What you need to do: Locate every line in the items below that contains the string "Task" and copy each of those lines.
★ ★ ★ ★ ★ ★ ★
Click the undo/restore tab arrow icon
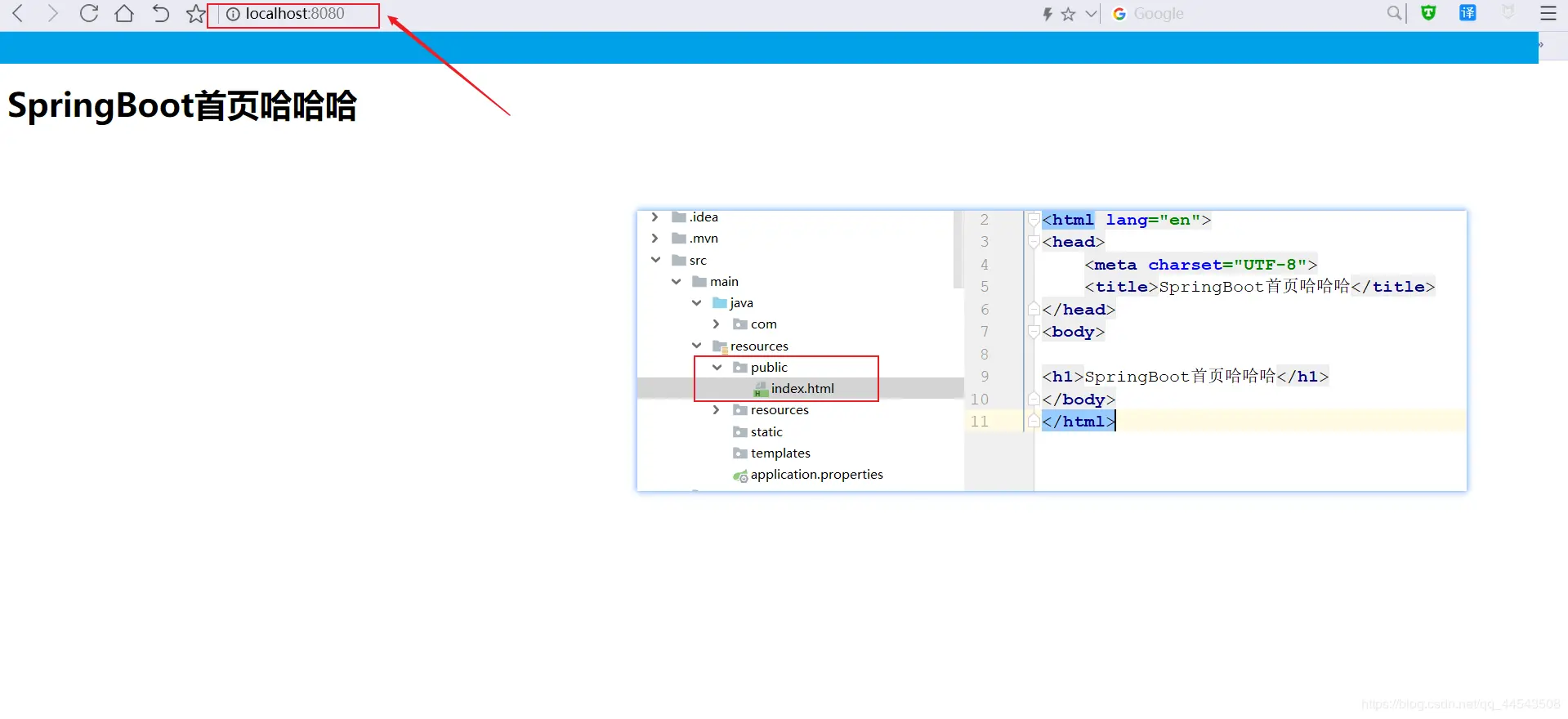click(x=161, y=13)
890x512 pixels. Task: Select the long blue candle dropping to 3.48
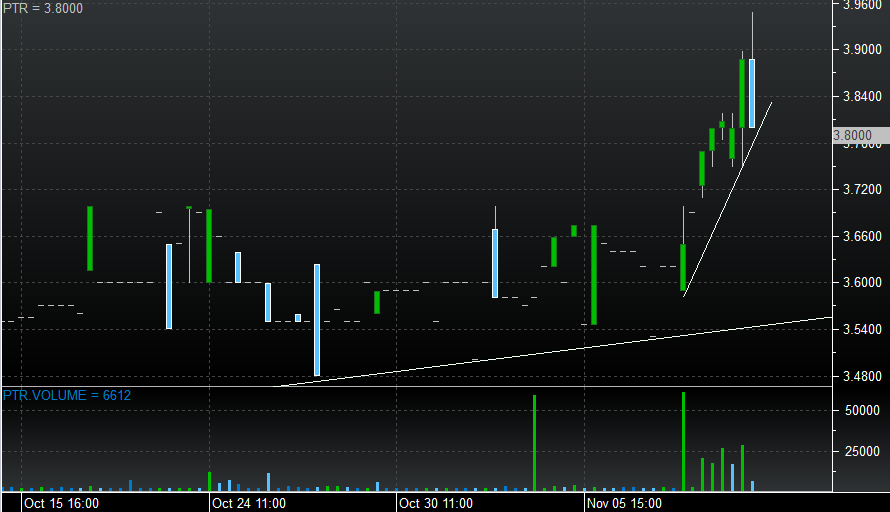coord(317,320)
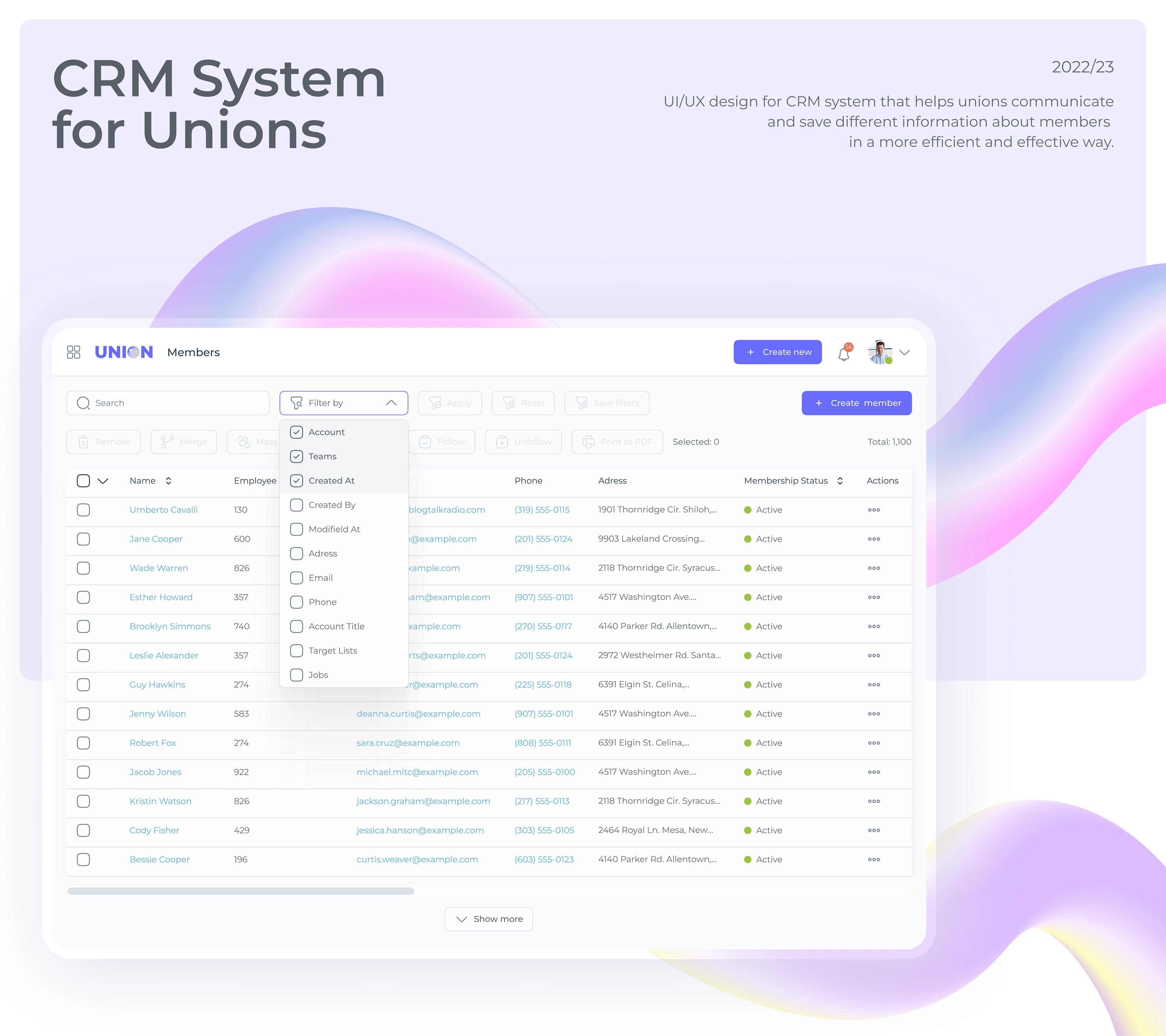1166x1036 pixels.
Task: Uncheck the Teams filter option
Action: (x=297, y=456)
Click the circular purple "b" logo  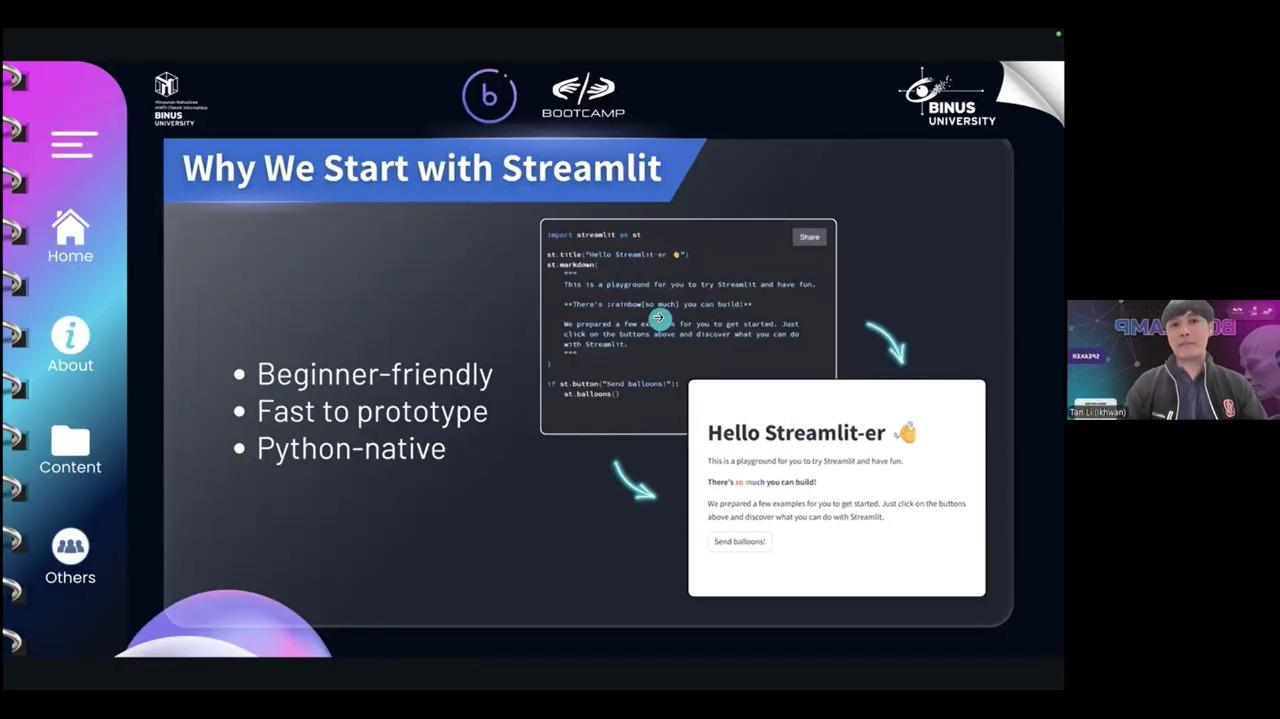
★ ★ ★ ★ ★ ★ ★
Response below:
890x512 pixels. Task: Select the long blue candle dropping to 3.48
Task: Uncheck the Teams filter option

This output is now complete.